SC10 If the June edition of the bi-annual ranking of the Top 500 supercomputers in the world represented the dawning of the GPU co-processor as a key component in high performance computing, then the November list is breakfast time. The super centers of the world are smacking their lips for some flop-jacks with OpenCL syrup and some x64 bacon on the side.
China has the most voracious appetite for GPU co-processors, and as expected two weeks ago when the Tianhe-1A super was booted up for the first time, this hybrid CPU-GPU machine installed at the National Supercomputer Center in Tianjin has taken the top spot on the Top 500 list with a comfortable margin. Tianhe-1A's final rating on the Linpack Fortran matrix math benchmark test is 4.7 petaflops of peak theoretical performance spread across its CPUs and GPUs (with about about 70 per cent of that coming from the GPUs) and 2.56 petaflops of sustained performance on the Linpack test.

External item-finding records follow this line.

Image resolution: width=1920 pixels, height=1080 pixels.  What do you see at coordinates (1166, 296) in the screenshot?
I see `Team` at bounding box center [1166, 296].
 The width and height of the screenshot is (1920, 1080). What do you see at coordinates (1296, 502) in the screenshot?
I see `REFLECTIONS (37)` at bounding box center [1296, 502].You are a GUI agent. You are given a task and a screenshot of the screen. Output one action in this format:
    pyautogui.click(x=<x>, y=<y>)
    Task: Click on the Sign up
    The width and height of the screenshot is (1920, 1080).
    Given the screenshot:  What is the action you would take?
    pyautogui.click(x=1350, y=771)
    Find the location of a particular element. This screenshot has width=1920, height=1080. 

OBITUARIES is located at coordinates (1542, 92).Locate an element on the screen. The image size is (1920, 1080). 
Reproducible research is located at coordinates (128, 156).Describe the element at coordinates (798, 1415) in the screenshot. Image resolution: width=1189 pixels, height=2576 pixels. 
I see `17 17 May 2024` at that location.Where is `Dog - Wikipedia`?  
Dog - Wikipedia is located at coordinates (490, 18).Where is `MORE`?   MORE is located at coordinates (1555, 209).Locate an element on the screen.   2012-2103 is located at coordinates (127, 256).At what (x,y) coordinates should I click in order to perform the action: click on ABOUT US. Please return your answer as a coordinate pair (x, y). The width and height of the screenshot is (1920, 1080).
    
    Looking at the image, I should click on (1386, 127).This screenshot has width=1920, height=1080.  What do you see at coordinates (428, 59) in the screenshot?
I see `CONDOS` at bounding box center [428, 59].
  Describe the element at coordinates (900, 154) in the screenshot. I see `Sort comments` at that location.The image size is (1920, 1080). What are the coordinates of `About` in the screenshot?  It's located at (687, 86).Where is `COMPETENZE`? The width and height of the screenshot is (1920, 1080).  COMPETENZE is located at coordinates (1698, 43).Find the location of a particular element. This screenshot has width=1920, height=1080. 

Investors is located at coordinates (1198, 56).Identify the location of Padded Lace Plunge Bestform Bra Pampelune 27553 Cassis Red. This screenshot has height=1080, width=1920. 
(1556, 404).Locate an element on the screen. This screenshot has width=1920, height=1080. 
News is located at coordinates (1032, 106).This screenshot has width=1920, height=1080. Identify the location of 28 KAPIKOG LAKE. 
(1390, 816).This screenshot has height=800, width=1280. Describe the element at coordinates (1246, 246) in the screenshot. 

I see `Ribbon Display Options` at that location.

The Tianhe-1A machine is comprised of 7,168 servers, each equipped with two sockets using Intel's X5670 processors running at 2.93 GHz and one Nvidia Tesla M2050 fanless GPU co-processor. The resulting machine spans 112 racks, and it would make a hell of a box on which to play Crysis.
While 47 per cent of the floating-point oomph in Tianhe-1A disappears into the void where all missed clock cycles go (it's also where missing socks from the dryer cavort), the GPU's flops are relatively inexpensive and the overall machine should offer excellent bang for the buck - provided workloads can scale across the ceepie-geepie of course. The Tianhe-1A super uses a proprietary interconnect called Arch, which was developed by the Chinese government. The Arch switch links the server nodes together using optical-electric cables in a hybrid fat tree configuration and has a bi-directional bandwidth of 160 Gb/sec, a latency for a node hop of 1.57 microseconds, and an aggregate bandwidth of more than 61 Tb/sec.
The Tianhe-1A GPU-GPU hybrid super
This is not the first ceepie-geepie machine that the National Supercomputer Center has put together. A year ago, the Tianhe-1 machine broke onto the Top 500 list using Intel Xeon chips and Advanced Micro Devices Radeon HD 4870 GPUs (no Tesla GPUs, but actual graphics cards). This initial "Milky Way" box (that's what "Tianhe" translates to in English) had 71,680 cores and had a peak theoretical performance of 1.2 petaflops and a sustained performance of 563.1 teraflops. The efficiency of this cluster was 53 per cent, sustained over peak performance.